YOUR OBJECTIVE | Using the listing below, report all lines holding the word "computer".
-------------------------
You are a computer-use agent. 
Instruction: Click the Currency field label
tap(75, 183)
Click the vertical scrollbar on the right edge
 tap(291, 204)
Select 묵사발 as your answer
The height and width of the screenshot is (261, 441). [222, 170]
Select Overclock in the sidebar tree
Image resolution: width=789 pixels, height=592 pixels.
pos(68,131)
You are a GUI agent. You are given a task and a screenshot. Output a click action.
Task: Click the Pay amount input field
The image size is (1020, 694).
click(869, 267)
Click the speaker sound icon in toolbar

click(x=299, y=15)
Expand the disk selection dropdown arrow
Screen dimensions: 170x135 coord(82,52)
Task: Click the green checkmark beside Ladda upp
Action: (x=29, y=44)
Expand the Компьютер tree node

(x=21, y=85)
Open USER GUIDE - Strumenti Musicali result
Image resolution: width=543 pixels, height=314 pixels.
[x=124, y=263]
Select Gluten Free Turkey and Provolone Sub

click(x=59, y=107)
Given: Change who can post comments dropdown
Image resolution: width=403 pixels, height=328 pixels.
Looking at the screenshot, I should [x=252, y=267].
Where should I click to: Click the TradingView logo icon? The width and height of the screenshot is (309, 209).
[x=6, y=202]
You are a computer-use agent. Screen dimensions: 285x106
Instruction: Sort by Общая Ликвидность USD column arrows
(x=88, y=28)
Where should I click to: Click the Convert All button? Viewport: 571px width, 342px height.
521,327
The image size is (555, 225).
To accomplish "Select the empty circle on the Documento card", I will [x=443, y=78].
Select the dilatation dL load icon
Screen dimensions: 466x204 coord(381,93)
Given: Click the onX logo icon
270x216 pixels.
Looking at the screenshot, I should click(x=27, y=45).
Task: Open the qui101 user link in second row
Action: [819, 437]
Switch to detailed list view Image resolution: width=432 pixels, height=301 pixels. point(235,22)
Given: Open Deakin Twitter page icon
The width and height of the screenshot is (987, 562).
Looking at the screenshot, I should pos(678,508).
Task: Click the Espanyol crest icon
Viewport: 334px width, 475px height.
-------------------------
RESULT |
You are a computer-use agent. 
You are a computer-use agent. Screen dimensions: 285x106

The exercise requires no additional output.